“They will help—won’t you?” said Senor Ortiga with a pleasant look that surprised the chums. “Just because they fibbed to us we can’t tie them up again! It was perfectly natural for them to want all the treasure for themselves. We felt the same way!”

“So we did,” replied Mr. Coleson. “After we roped them up for a whole day I can’t say that I blame them. Very well. Here is Jim. Let us clear away the roots and see what we have.”

Under the changed attitude of the white men, Nicky, Tom and Cliff fell to with a will. The axe helped, the spades were very useful; eager hands made the work seem a delight. After all, there would be probably be plenty of gold—or whatever it might be—for each to have a good share.

When they had cleared away a good portion of the earth and the matted undergrowth clinging to the crumbly soil, they saw, as soon as the mud they had created was settled, a fairly wide, and not very deep fissure in the coral beneath.

Probably, they decided, the castaways, in the days they had been there, had taken advantage of a naturally formed depression in the limestone formation, perhaps had widened it somewhat with picks.

At any rate, when the moiled water had cleared, they beheld a mass of metallic bars, thrown in, helter-skelter.

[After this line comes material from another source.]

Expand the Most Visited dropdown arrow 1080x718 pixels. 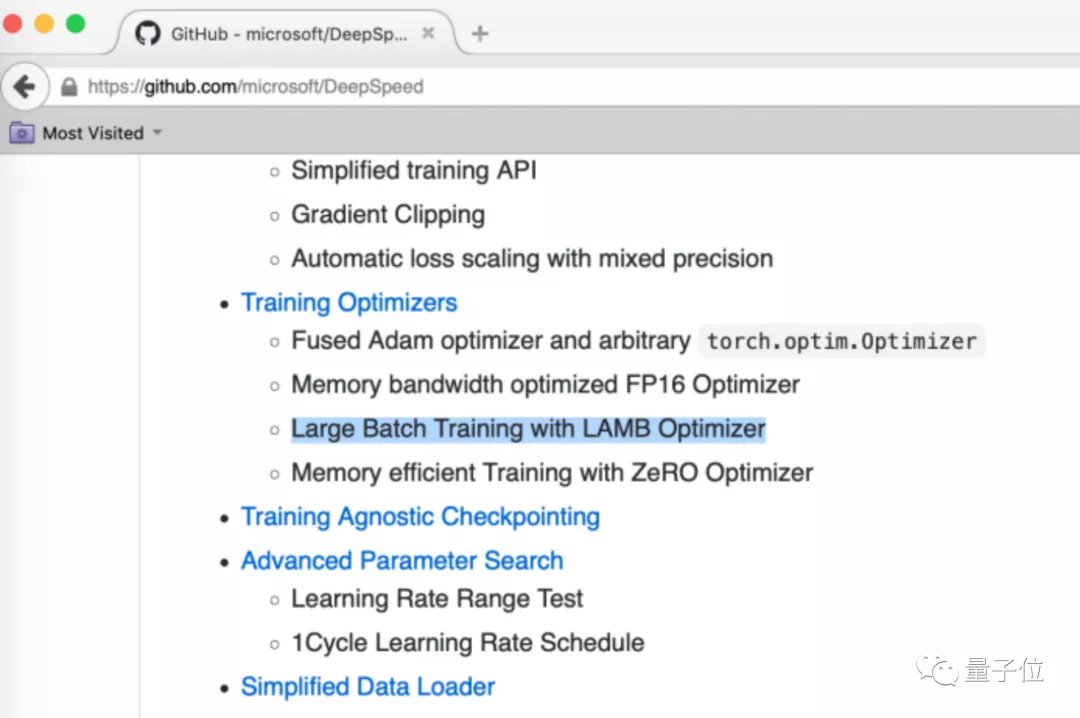(157, 133)
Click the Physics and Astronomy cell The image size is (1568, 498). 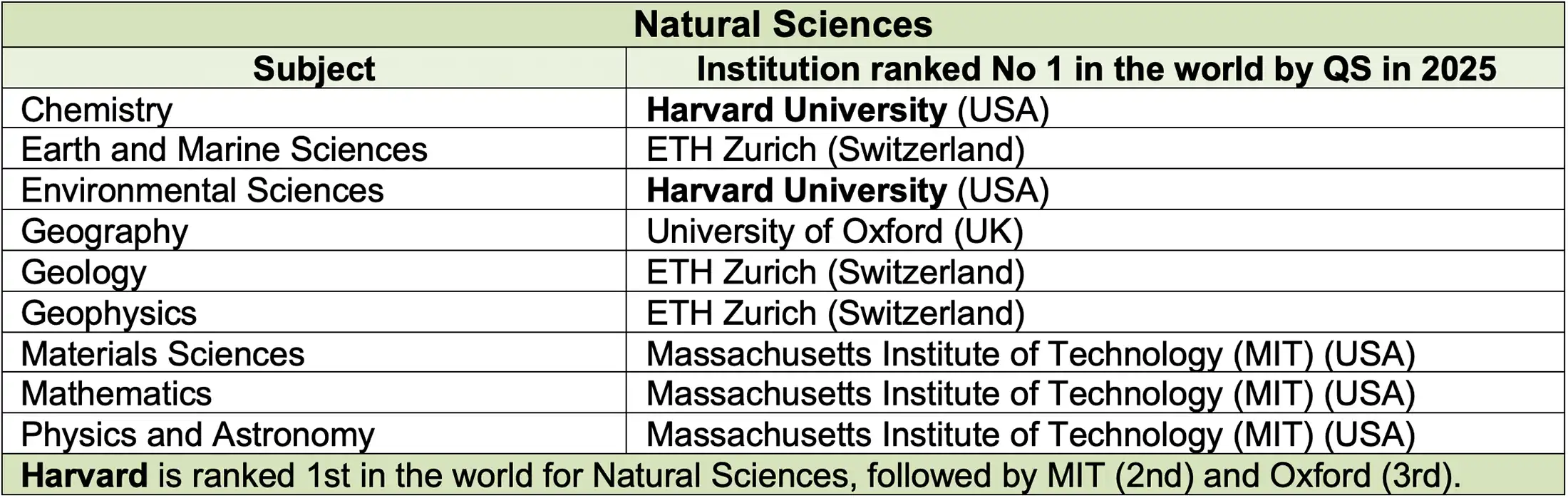[197, 435]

Mr. Coleson, being the tallest, lowered himself onto the top of the mass and found that his chin was just above water. By taking a deep breath, holding it, and plunging, naked as he was, beneath the surface, he could get down, for a brief time to the hoard of metal.

After his first plunge he came up, and sputtering till he rid his nostrils of water, he held up above the water a bar, which Senor Ortiga almost snatched from him in his excitement.

They all crowded around to look.

Ortiga scraped the dirt and slime, accumulated partly from their recent digging, from the bar and gave an exultant cry.